> _WORK ITEM A_:
Reproduce the passage on blind source separation verbatim, beginning at the words "The Blind Source" and stopping after "or source signals.".
> _WORK ITEM B_:
Write the next portion of the passage on blind source separation, beginning immediately after its final sentence.

The Blind Source Separation known as the problem of BSS consists to find statistically independent signals from of their mixtures (observations) and this is done without any prior knowledge of the structure of mixtures or source signals.

Source separation occurs in a variety of applications such as locating and tracking targets in radar and sonar, the separation of speakers (problem called “Cocktail party”), detection and separation in systems of multiple access communication, Independent Component Analysis (ICA) of biomedical signals (e.g., EEG or ECG), etc. This problem has been intensively studied in the literature and many effective solutions have already been proposed (Belouchrani, Abed-Meraim, Cardoso, & Moulines, 1997).

In addition to the separation problem, there is another challenge that should be not ignored during the separation process which is the denoising of the unuseful sources aiming at a high-quality restitution. To do so, there are different techniques used for this purpose and between them the autoencoders.

> _Pixel coordinate grounding data_:
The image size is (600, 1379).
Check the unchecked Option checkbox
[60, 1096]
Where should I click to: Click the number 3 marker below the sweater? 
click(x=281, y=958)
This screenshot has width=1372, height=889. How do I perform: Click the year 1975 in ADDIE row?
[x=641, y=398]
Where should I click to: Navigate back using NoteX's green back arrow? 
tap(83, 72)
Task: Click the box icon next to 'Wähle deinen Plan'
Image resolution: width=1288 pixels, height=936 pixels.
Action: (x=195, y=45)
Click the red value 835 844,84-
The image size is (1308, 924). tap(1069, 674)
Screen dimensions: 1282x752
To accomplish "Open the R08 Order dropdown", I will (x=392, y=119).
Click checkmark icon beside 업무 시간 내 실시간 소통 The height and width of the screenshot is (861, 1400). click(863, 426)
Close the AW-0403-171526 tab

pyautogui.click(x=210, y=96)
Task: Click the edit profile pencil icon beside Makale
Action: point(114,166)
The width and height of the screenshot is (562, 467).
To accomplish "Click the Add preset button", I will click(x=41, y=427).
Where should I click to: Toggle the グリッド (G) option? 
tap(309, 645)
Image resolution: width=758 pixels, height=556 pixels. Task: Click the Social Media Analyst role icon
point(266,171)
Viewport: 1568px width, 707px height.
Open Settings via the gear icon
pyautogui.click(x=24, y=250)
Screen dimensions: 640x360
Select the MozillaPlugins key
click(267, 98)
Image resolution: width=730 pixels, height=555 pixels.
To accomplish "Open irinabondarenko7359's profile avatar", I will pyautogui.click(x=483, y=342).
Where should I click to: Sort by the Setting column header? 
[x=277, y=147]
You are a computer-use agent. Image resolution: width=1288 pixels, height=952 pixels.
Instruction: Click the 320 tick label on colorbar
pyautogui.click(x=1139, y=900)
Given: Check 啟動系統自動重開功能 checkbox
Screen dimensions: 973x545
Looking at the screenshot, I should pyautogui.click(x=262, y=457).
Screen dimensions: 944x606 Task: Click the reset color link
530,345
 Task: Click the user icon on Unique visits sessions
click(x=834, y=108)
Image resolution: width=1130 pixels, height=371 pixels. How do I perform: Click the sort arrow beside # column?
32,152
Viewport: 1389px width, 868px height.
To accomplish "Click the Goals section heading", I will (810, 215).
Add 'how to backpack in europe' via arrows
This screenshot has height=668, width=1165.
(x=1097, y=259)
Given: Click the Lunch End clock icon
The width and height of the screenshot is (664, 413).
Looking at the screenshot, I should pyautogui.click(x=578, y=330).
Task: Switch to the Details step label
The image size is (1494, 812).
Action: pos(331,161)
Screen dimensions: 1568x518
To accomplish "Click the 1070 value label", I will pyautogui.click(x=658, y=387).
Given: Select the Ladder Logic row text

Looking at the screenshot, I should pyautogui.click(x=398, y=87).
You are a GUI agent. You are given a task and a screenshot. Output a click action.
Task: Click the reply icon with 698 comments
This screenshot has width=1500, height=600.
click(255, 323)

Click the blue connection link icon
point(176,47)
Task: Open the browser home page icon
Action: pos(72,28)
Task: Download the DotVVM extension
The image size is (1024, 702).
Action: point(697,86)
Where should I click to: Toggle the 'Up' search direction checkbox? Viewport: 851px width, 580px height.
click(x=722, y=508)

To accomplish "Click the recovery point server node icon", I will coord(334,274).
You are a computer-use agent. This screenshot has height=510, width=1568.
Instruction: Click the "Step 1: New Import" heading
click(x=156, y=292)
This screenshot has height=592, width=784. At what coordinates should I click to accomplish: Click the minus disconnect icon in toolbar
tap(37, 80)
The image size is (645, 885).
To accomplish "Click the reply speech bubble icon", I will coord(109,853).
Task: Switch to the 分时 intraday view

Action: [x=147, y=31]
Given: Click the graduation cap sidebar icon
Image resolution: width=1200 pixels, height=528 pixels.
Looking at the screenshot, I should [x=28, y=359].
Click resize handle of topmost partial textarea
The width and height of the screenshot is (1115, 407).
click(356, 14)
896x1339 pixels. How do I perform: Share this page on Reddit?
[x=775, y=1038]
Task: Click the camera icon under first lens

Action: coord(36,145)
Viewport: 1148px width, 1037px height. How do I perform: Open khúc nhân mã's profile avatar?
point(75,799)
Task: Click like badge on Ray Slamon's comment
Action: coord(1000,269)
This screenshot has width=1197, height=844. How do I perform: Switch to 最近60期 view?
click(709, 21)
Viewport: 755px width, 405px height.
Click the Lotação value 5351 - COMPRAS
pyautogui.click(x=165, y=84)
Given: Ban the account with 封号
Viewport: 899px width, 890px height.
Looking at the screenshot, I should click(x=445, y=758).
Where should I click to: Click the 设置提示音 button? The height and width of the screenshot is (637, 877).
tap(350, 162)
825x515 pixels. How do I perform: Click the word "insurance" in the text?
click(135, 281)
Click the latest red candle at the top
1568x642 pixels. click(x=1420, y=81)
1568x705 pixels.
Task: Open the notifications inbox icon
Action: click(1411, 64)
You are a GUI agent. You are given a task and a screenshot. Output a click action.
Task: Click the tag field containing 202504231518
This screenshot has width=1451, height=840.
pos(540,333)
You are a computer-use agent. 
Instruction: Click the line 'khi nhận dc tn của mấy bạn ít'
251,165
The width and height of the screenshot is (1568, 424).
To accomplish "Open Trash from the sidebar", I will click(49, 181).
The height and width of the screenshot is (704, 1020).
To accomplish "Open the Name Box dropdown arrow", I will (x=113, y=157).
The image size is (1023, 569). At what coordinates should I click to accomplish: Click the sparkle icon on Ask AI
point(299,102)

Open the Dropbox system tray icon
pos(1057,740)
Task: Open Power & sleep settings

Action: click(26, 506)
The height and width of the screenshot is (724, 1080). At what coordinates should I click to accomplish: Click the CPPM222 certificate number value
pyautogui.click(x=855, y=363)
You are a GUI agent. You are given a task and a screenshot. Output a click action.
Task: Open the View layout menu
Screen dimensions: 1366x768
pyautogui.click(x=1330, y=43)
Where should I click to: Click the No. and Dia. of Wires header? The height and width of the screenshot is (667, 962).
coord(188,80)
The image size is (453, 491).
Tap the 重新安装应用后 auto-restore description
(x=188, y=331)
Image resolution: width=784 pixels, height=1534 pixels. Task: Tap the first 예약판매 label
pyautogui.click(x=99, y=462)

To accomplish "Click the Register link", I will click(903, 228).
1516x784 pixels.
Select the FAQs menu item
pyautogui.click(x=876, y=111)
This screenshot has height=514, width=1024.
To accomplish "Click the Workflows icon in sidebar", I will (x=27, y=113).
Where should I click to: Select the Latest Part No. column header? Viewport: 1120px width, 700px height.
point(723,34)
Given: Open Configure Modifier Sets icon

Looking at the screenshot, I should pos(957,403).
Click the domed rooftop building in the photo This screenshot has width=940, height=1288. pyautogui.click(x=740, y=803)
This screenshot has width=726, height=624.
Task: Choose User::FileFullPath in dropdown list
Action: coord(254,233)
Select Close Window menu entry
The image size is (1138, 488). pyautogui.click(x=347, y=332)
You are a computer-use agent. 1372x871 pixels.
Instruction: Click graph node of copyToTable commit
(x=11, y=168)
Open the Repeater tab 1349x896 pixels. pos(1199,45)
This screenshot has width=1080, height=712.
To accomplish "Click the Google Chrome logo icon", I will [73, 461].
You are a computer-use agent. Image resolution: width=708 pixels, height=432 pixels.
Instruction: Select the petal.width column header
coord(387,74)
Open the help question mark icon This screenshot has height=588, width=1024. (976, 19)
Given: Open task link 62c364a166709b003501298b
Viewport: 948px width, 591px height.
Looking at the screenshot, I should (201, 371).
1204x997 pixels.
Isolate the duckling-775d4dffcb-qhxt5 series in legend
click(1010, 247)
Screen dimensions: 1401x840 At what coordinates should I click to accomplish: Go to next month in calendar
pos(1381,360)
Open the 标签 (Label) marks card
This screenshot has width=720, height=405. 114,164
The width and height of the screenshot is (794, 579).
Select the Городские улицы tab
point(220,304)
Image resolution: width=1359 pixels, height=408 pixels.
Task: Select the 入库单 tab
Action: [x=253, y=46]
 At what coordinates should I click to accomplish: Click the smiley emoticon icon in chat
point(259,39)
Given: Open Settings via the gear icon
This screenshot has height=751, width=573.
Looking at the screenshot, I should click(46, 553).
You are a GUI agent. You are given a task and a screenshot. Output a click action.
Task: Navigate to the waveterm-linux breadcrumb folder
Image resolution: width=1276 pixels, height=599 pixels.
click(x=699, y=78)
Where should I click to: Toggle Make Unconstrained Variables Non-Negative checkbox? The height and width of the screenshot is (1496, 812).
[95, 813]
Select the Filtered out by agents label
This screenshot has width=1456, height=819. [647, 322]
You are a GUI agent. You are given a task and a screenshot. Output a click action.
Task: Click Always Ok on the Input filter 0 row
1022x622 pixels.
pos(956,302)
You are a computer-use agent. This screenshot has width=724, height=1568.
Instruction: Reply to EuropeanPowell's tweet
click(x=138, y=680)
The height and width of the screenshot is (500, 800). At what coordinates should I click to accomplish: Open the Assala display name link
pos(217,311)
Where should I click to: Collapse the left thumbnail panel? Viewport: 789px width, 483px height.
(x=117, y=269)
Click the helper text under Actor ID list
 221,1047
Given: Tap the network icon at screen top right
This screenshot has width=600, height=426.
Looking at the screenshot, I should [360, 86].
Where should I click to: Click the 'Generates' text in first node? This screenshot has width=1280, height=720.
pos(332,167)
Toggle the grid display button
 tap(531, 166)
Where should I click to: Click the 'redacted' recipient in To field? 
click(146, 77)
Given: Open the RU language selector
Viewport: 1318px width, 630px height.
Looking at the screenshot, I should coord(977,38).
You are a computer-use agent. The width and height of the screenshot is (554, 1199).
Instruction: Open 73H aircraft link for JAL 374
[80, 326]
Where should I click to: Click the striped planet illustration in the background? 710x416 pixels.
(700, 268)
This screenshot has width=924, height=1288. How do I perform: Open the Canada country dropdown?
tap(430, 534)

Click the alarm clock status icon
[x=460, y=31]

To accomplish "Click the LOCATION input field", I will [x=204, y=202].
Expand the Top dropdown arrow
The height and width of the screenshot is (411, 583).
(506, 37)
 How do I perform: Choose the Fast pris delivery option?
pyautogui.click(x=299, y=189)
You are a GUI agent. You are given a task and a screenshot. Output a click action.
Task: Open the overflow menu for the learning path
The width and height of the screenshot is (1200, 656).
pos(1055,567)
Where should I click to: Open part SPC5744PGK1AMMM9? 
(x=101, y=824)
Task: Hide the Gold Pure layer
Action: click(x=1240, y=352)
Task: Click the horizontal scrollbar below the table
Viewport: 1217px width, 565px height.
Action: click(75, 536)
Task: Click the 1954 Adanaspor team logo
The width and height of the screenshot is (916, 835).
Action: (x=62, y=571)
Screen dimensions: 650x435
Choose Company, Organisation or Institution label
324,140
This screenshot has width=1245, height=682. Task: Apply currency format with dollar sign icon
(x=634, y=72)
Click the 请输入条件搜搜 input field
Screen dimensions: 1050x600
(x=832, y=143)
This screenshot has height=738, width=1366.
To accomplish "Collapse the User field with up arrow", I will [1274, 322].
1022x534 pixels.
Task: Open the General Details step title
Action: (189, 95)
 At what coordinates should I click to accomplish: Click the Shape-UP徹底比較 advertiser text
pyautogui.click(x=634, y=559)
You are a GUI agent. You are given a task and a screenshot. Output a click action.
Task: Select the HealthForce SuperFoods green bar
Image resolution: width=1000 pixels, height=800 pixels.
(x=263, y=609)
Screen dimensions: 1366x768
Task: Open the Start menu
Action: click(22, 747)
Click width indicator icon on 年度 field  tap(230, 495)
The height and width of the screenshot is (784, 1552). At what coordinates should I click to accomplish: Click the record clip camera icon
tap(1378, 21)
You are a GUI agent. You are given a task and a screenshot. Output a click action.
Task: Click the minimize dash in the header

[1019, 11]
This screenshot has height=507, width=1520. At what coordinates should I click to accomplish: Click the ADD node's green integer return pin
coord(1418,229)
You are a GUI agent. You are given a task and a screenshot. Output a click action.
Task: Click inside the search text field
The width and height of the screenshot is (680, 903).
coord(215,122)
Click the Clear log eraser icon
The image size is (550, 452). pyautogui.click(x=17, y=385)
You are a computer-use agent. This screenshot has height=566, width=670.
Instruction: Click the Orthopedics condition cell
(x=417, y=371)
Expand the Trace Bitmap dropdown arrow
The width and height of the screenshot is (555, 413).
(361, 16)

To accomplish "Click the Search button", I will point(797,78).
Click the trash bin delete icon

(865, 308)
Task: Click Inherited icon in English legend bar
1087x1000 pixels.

> _WRITTEN RESPONSE A_:
The Blind Source Separation known as the problem of BSS consists to find statistically independent signals from of their mixtures (observations) and this is done without any prior knowledge of the structure of mixtures or source signals.

> _WRITTEN RESPONSE B_:
Autoencoders are unsupervised learning techniques because there is no really need for explicit labels to train the model. The algorithm takes the input data which is in our case represented by audio signals, and try to reconstruct it with only fewer number of bits from the latent space. This operation is done with compression of the data during the time training of the neural network. As the Principle Component Analysis (PCA) (Abouzid & Chakkor, 2018) first goal is to reduce the dimension space, the autoencoders play the same role. In general, the idea is to project the dataset in a smaller space with removing some unuseful parts. As most of the researchers in signal processing field know that the PCA uses linear transformation, but the autoencoder uses the non-linear transformation. This is the big difference between them.